● Source material:
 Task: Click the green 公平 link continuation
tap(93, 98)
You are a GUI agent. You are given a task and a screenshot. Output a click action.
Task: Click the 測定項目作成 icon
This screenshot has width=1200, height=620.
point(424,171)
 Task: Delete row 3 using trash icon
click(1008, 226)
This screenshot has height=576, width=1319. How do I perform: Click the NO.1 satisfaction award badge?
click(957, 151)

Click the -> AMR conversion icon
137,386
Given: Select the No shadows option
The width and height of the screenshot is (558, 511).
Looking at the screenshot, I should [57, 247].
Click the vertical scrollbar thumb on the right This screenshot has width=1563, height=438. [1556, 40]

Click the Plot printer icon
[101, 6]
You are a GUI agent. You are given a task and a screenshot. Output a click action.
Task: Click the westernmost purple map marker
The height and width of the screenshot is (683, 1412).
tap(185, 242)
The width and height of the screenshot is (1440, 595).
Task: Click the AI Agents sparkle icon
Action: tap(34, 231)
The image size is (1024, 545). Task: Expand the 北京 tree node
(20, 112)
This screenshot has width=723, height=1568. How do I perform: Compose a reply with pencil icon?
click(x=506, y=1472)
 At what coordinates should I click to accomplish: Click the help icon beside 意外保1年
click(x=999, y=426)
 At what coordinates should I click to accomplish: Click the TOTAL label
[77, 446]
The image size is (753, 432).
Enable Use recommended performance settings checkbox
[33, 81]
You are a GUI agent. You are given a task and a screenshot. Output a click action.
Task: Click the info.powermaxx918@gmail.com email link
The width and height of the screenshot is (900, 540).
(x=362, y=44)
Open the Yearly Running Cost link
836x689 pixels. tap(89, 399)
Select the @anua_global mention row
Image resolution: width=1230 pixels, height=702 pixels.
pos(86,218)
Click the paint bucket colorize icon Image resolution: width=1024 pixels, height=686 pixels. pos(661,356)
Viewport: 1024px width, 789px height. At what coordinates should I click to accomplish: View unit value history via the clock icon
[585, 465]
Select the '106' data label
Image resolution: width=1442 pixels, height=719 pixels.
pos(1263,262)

● Problem statement: Look for the line with "Task: Click the info.powermaxx918@gmail.com" in the listing above. Print it and each later line exactly, ending with the last line.

● Your response:
Task: Click the info.powermaxx918@gmail.com email link
The width and height of the screenshot is (900, 540).
(x=362, y=44)
Open the Yearly Running Cost link
836x689 pixels. tap(89, 399)
Select the @anua_global mention row
Image resolution: width=1230 pixels, height=702 pixels.
pos(86,218)
Click the paint bucket colorize icon Image resolution: width=1024 pixels, height=686 pixels. pos(661,356)
Viewport: 1024px width, 789px height. At what coordinates should I click to accomplish: View unit value history via the clock icon
[585, 465]
Select the '106' data label
Image resolution: width=1442 pixels, height=719 pixels.
pos(1263,262)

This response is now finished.